An hour passed before Cho Seng reappeared on the veranda. He cast only a casual glance at the junk and saw that it was being provisioned. After listening for a moment to the rhythmic snoring that came from the chamber above—Mynheer Muller's apartment—he turned the corner of the house and set off at a leisurely pace toward the tangle of mangroves, banyan, bamboo cane, and ferns that lay a quarter of a mile inland on the same elevation on which the settlement and stockade stood.
There was nothing in his walk to indicate that he had a definite objective. He strolled along in apparent aimlessness, as though taking a morning's constitutional. Overhead hundreds of birds created a terrific din; green and blue-billed gapers shrilled noisily; lories piped their matin lays, and the hoarse cawing of the trogons mingled discordantly with the mellow notes of the mild cuckoos. A myriad insect life buzzed and hummed around him, and scurried across his pathway. Pale white flowers of the night that lined the wall shrank modestly into their green cloisters before the bold eye of day. But Cho Seng passed them by unseeing, and unhearing. Nature had no existence for him except as it ministered unto his physical needs. Only once did he turn aside—a quick, panicky jump—and that was when a little spotted snake glided in front of him and disappeared into the underbrush.

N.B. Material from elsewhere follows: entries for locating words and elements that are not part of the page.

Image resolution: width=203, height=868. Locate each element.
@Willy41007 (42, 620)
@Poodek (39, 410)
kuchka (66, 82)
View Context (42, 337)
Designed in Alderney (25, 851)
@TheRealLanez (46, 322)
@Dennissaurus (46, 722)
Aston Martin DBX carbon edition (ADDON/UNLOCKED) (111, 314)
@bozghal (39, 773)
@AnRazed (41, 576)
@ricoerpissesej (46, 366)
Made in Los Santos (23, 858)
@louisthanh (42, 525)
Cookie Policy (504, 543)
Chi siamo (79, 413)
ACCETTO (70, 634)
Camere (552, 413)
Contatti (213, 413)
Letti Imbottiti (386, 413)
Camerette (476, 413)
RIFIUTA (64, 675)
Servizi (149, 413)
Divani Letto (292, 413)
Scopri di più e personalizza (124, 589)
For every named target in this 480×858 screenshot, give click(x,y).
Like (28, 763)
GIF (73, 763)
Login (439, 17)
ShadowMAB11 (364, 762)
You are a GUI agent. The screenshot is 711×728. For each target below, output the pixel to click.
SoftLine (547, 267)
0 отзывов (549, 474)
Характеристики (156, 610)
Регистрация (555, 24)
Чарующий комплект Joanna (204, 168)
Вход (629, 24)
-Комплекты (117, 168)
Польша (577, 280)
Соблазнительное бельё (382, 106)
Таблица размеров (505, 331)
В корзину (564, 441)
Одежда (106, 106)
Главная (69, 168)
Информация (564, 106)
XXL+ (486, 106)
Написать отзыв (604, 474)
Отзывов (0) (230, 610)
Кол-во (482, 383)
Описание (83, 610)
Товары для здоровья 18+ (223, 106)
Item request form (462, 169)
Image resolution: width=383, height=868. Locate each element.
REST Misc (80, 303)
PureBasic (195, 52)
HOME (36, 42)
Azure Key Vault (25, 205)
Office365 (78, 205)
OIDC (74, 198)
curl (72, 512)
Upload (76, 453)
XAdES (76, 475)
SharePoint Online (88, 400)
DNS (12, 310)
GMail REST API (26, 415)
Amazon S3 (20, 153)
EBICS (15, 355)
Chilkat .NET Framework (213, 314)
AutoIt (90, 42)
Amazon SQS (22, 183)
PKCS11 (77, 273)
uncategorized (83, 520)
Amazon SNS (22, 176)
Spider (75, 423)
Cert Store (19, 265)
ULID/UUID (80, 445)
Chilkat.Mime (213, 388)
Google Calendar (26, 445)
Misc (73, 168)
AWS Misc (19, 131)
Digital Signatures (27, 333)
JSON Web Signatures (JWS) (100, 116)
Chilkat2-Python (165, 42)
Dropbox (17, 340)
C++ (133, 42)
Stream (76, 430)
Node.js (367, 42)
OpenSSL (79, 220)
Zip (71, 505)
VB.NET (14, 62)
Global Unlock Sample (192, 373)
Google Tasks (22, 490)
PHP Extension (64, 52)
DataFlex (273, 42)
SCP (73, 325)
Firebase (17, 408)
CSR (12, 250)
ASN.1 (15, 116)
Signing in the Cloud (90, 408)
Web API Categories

When he was well within the shadows of the mangroves, Cho Seng suddenly brightened and began to look about him keenly. Following a faintly defined path, he walked along in a circuitous route until he came to a clearing under the shade of a huge banyan tree whose aërial roots rose over his head. After peering furtively about and seeing no one he uttered a hoarse, guttural call, the call the great bird of paradise utters to welcome the sunrise—"Wowk, wowk, wowk."
There was an immediate answer—the shrill note of the argus pheasant. It sounded from the right, near by, on the other side of a thick tangle of cane and creeper growth. Cho Seng paused in apparent disquietude at the border of the thicket, but as he hesitated, the call was repeated more urgently. Wrenching the cane apart, he stepped carefully into the underbrush.